A mother speaks softly by the corpse of her young son. A son, barely old enough to talk, calls out to his dead mother and father in their coffin.A father and a husband is left behind, while the sons and the wife burn alive. A mother, whispers her last few words on the phone, before choking to death. A wife lies in her hospital bed, constantly wondering why her husband has not come to visit her. Deep inside her, she probably knows. Or maybe not.
A daughter stands proud, shedding not a single tear, as her martyred father is consigned to flames. A brother wails, finding his sister at last, bullet-ridden and blood-splattered.
I don't know any of the people mentioned above, but I cry as I watch them and hundreads of others on television. I want to reach out, tell them that like me, many out there feel for them. That we are praying for them. But I'm speechless.
I have questions though. Screaming in my head. Why? What do you, the perpetrator, gain? Power? Or a cursed life? Or both? And for how long will this continue? Do you have the nerve to come and talk? In a language that is accepted, not in the safety of your AK-47.

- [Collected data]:
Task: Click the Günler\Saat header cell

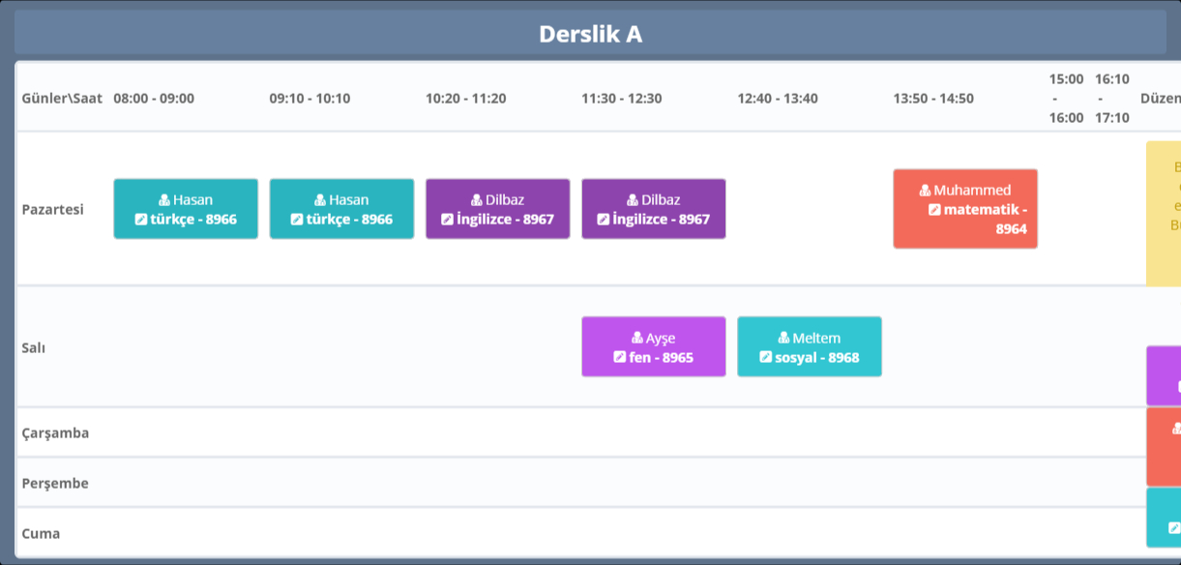Action: [62, 99]
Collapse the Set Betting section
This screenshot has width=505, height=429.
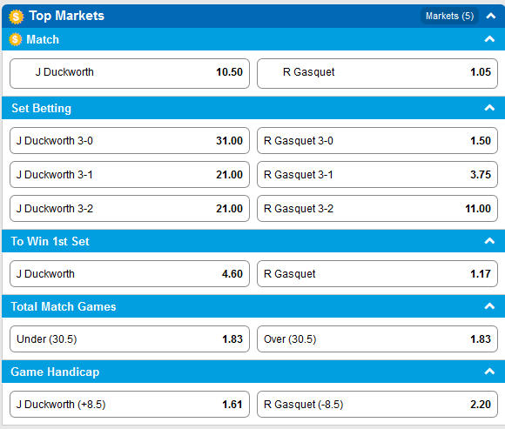click(489, 108)
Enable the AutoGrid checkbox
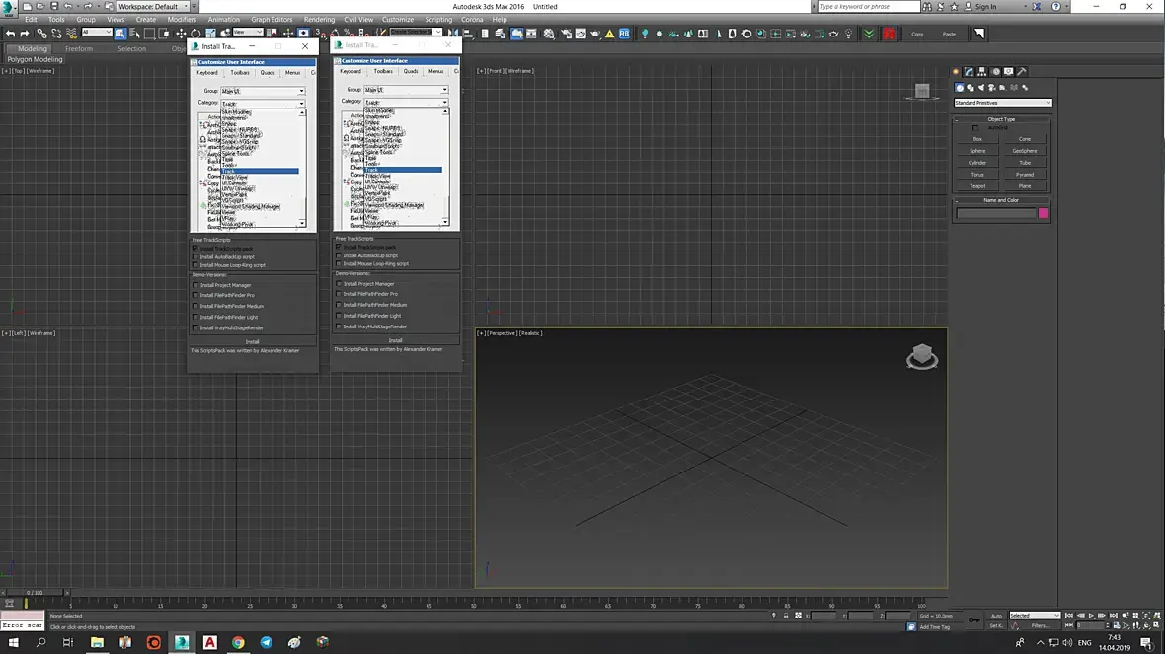The height and width of the screenshot is (654, 1165). click(x=976, y=128)
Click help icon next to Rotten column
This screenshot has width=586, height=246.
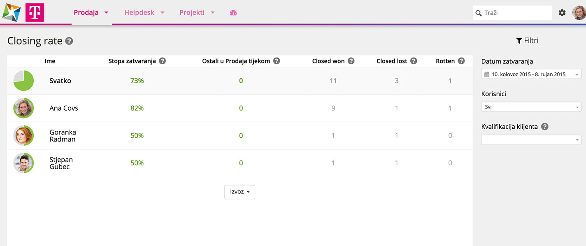coord(461,61)
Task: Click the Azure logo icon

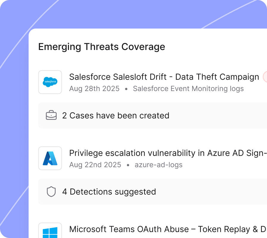Action: coord(50,158)
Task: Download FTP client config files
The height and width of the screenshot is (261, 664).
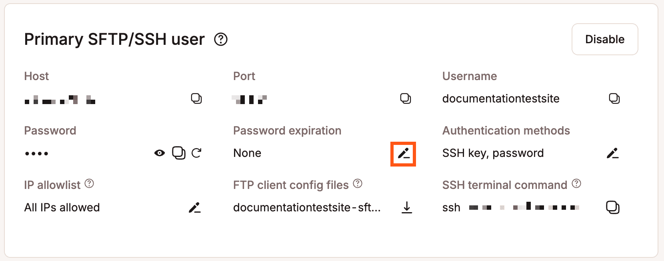Action: pos(406,207)
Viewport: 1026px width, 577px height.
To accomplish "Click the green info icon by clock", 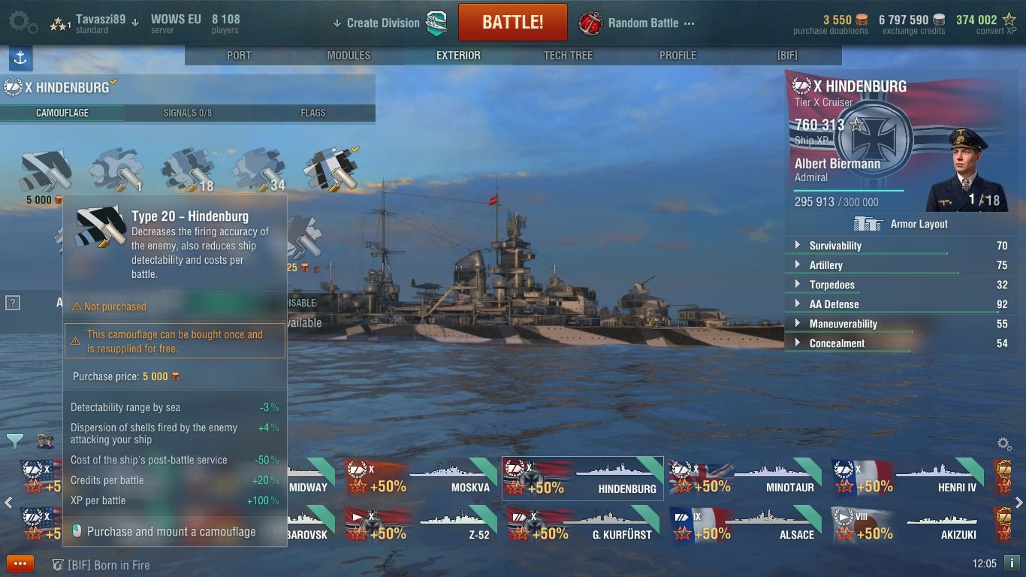I will pos(1012,563).
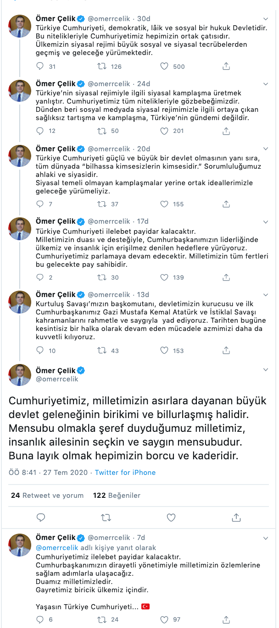Like the tweet mentioning Mustafa Kemal Atatürk
Image resolution: width=279 pixels, height=628 pixels.
[164, 350]
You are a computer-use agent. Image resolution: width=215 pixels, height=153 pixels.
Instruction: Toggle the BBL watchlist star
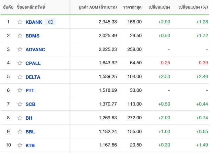pyautogui.click(x=20, y=132)
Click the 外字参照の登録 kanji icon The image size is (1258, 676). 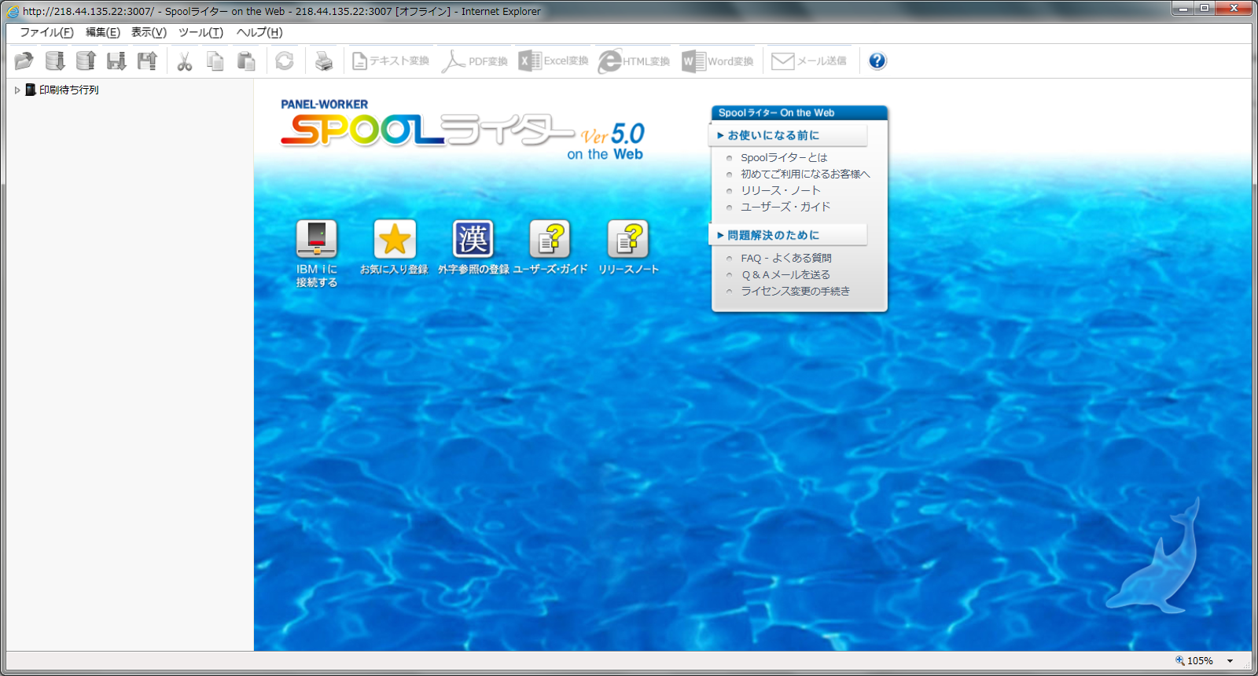473,240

- [EXERCISE GOAL]:
From the reflection on grief and violence, copy the portion that begins with "I have questions" and ends after "of your AK-47.", keeping every word, letter and punctuation mark as it is.

- [YOUR RESPONSE]:
I have questions though. Screaming in my head. Why? What do you, the perpetrator, gain? Power? Or a cursed life? Or both? And for how long will this continue? Do you have the nerve to come and talk? In a language that is accepted, not in the safety of your AK-47.